Hookworms can travel to the gut from stepping on infected soil, but their total size can be 8-15mm, depending on the worm’s sex. These worms can travel to the lungs, mature, and be reingested where living in the gut is probable. Similarly, pinworms are transmitted through the fecal-oral route and primarily live in the large intestine. Their size is roughly 6-13mm long. Both of these worms are too small; when the case mentions the worm size was roughly 7 inches. 

This only leaves one left, and it’s Ascarias. This parasite’s structure fits the description of pointy at one end and the worm’s length. This parasite’s life cycle includes the individual consuming the eggs through unwashed fruits and veggies of contaminated soil. The eggs will hatch in the small intestine and travel to the lungs and heart through the bloodstream or lymph fluid. After maturing in the lungs for 10-14 days, they break into the airway, travel up the throat, coughed up, and reingested. Back in the gut, they mature and grow up to 40cm or 11 inches. The females reproduce in the gut, and the whole cycle of egg ingestion to egg deposit is 2-3 months, and the adult worms can live in the gut for a year or two. 

This parasite is highly prevalent in India, where the patient is located. Based on how many worms the infected patient has in their gut contributes to their symptoms of abdominal pain, bloating, and nausea. 

The laboratory I work for used to identify worms and other gut parasites a few years before I started working there. We no longer do that; many specimens are preserved in jars to teach our CLS interns. Often, when it is a slow night, I like to bust out the old slides, teach myself what to look for, and practice the identification of oocytes or cysts. 

Thank you for all that you do and the education you provide.
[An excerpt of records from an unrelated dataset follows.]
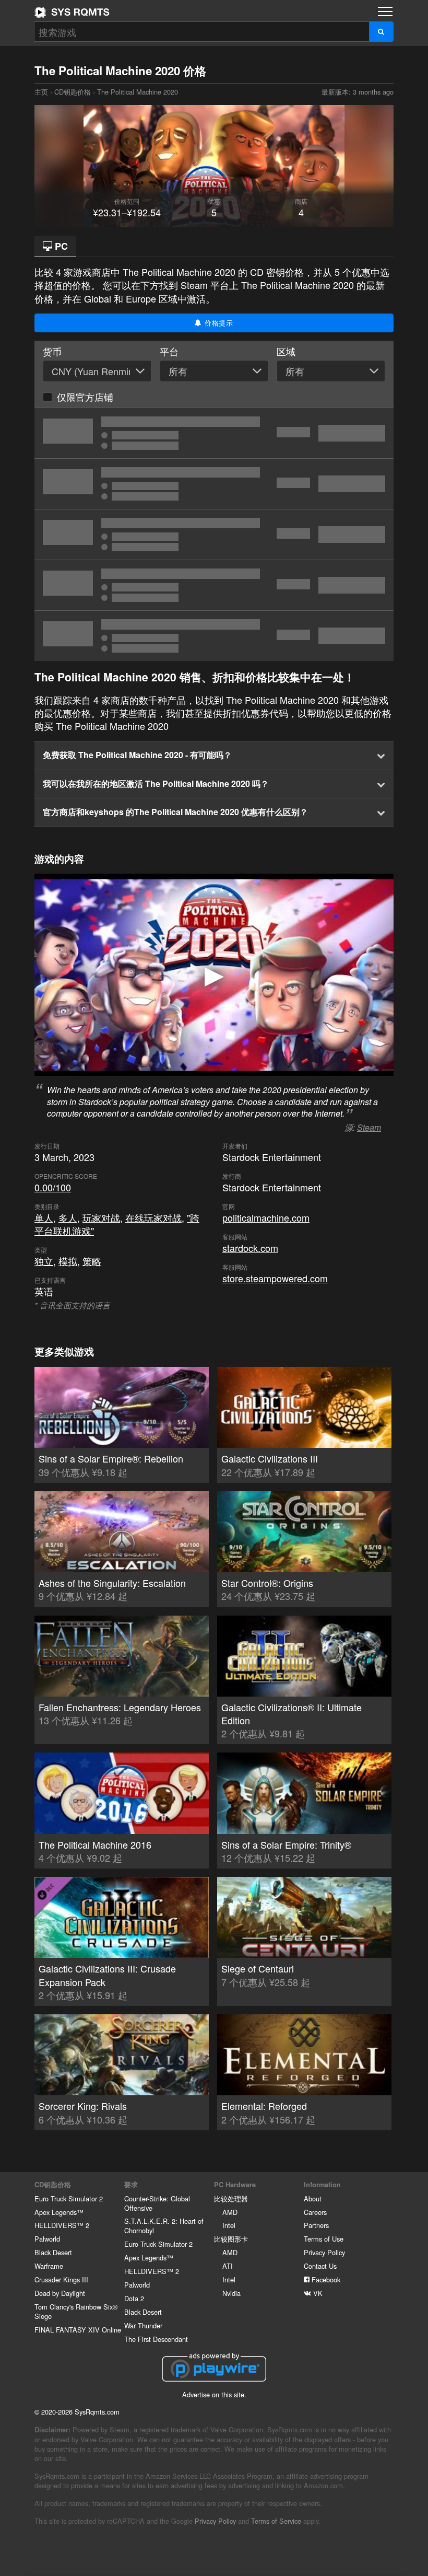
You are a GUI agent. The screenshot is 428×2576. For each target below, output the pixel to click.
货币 (52, 351)
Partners (316, 2225)
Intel (228, 2225)
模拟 (67, 1261)
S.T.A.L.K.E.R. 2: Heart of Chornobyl (164, 2225)
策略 (91, 1261)
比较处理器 (231, 2198)
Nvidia (231, 2293)
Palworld (47, 2239)
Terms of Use (323, 2239)
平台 (169, 351)
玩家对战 (101, 1217)
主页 (72, 12)
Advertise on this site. (214, 2394)
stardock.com (250, 1248)
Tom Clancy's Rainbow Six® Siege (75, 2311)
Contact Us (320, 2266)
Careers (315, 2212)
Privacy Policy (324, 2252)
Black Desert (53, 2252)
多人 (67, 1217)
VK (317, 2293)
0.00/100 (52, 1187)
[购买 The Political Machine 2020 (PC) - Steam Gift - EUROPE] (214, 534)
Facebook (325, 2279)
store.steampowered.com (275, 1278)
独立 (43, 1261)
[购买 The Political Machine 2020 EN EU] (214, 585)
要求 (131, 2184)
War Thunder (143, 2325)
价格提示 (217, 323)
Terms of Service (276, 2521)
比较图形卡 (231, 2239)
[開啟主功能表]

As we say in the lab, “Ooooo parasites, fun to look at, not to have!”

– Courtney

(an aspiring parasitologist)  

Stefan writes:
Dear TWIP team,

greetings from cloudy/rainy/haily/sunnyHeidelberg with with typical changing April weather and 6 degrees Celsius.

The case description on morphology (no segments, size) would be in line with Ascraris lumbricoides and “teasing” the worm out (or scaring it away?) with mebendazole out of the intestines via the oral end is a rare but reported event, as is ectopic location in the bile duct.

Mebendazole would be the treatment of choice and repeated treatment for multiple infection may be considered.

Hope I’m in time this time with my response. Thanks for all your great work,



Jason writes:

Greetings TWiP hosts!

I am writing to you from Kabale, Uganda where it is 22 degrees C and raining, and with intermittent power outages. Since I last wrote in to TWiP I have received a Master’s degree in Infectious Diseases from LSHTM, and have just embarked upon the PhD in Health Professions Education program at Widener University in Pennsylvania. Your various podcast offerings continue to fuel my academic studies and I can’t thank you enough for all of your efforts.

In the TWiP 233 Case of the Regurgitated Wriggler, the history is highly suggestive of infection with Ascaris lumbricoides, also known as the giant intestinal roundworm. Oral expulsion of a 7-inch nematode following the administration of mebendazole is virtually pathognomonic for ascariasis.

Worm regards,



I have included two photos taken today at Uganda’s Lake Bunyonyi with Dr. Despommier in mind. I recall from earlier episodes that he is an avid fisherman, and the crayfish and catfish shown here is offered as tribute to his Louisiana origins.

Håkon writes:

Hello again from balmy Athens- this week’s case of a large “approximately 7 inch long worm” in a man from India made me think of Ascaris lumbricoides. While I’m familiar with other large nematodes that infect people ( D. renale, D. medinensis, etc), none of these are typically treated with mebendazole nor as ubiquitous as A. lumbricoides- especially in India. Without the worm in hand to look at, the law of averages is my muse. Thanks again for another episode.